Although the overall microbiota composition of advanced CA cases was significantly different from controls in the global analysis, we observed only one differentially abundant OTU (from genus Peptoniphilus, q < 0.10) between advanced CA cases and controls (Fig. 2; Additional file 1: Table S7); this is likely an issue of low power as the sample size of advanced CA cases was small (n = 22). However, both non-advanced and advanced CA cases exhibited similar directions of fold change in OTU normalized abundance from controls (Fig. 2), indicating similarity between the two groups. At broader taxonomic classification levels, advanced CA cases exhibited greater normalized abundance than controls of genera Actinomyces, Corynebacterium, Peptoniphilus, Porphyromonas, and Haemophilus and lower normalized abundance than controls of genera Lachnospira, Lachnobacterium, and unclassified genera from Mogibacteriaceae, Christensenellaceae, and RF39 (Additional file 1: Table S7). Non-advanced CA cases, making up the majority of all CA cases, exhibited similar differentially abundant taxa from controls as in the all CA case analysis.
Taxa associated with hyperplastic polyps and SSAs
We identified few differentially abundant taxa between HP cases or SSA cases and controls (q < 0.10). HP cases had increased normalized abundance of Lactobacillus zeae and decreased normalized abundance of an unidentified OTU in family Lachnospiraceae (Fig. 2; Additional file 1: Table S4). HP cases also had decreased normalized abundance of class Gammaproteobacteria, order Enterobacteriales, and genus Coprobacillus and increased normalized abundance of genus Anaerostipes, compared to controls (Table 2; Additional file 1: Table S5). SSA cases had decreased normalized abundance of class Erysipelotrichi (Table 2); however, no other taxa (phylum-genus levels or OTU level) were identified as differentially abundant (q < 0.10) between SSA cases and controls.
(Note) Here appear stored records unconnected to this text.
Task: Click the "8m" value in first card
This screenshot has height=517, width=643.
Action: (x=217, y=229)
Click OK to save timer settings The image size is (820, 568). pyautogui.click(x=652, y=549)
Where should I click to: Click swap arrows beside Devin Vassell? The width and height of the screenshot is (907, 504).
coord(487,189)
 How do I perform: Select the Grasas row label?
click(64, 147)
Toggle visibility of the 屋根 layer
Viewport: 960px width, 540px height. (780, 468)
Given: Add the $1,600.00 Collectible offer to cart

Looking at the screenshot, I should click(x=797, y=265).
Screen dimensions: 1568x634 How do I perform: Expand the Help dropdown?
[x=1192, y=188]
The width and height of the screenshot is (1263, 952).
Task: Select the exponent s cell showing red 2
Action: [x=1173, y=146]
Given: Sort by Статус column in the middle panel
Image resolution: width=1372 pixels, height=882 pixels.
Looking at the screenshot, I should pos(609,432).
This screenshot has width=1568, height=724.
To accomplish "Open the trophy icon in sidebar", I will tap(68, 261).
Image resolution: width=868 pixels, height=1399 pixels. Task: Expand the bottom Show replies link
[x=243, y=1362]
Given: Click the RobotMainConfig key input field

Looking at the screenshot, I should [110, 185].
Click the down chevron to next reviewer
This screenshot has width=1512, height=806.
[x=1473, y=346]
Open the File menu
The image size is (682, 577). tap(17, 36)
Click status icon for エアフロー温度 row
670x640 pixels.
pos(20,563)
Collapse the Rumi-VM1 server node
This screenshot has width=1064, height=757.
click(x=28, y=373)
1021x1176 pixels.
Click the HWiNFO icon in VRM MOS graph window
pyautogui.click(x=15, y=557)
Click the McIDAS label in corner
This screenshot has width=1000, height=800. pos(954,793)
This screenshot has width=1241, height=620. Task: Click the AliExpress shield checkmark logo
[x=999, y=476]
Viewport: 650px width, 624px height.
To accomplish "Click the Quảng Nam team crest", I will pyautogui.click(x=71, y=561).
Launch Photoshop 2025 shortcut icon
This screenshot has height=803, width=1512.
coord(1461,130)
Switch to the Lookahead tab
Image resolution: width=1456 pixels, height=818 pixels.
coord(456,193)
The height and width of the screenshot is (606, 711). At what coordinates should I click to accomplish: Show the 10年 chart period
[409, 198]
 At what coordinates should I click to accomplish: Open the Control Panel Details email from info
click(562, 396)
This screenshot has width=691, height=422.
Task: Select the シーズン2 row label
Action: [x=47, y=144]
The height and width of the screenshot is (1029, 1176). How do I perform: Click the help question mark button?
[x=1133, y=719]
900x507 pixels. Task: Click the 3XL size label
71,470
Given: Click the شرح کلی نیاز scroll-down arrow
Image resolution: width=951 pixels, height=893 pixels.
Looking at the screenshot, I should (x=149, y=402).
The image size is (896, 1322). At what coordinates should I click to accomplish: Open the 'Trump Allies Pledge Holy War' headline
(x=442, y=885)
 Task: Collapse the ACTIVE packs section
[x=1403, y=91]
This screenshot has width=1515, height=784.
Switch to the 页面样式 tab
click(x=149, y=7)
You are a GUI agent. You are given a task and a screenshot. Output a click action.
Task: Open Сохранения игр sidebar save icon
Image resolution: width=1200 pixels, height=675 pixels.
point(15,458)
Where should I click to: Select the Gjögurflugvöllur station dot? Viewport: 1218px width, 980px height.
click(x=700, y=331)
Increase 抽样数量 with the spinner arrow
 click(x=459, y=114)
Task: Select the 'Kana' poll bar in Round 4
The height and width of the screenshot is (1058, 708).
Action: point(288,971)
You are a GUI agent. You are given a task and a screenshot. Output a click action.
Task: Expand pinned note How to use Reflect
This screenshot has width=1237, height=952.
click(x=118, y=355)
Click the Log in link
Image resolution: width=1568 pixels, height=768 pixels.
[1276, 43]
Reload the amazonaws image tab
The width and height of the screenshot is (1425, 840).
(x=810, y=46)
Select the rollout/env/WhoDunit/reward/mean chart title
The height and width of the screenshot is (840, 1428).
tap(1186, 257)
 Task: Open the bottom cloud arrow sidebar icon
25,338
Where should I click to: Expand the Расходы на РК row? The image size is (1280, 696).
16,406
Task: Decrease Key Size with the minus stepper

We conducted our main analysis excluding participants (n = 5) who collected their stool sample <2 weeks after their colonoscopy, in order to ensure results were not biased by effects of colon preparation and colonoscopy on the microbiota (Additional file 1: Table S8). We also conducted our main analysis excluding participants who had taken antibiotics within 30 days prior to sample collection (n = 19 from the NYU study), in order to ensure results were not biased by effects of antibiotics on the microbiota (antibiotic usage information was not available in the CDC study) (Additional file 1: Table S9). Excluding these participants groups did not substantially impact findings.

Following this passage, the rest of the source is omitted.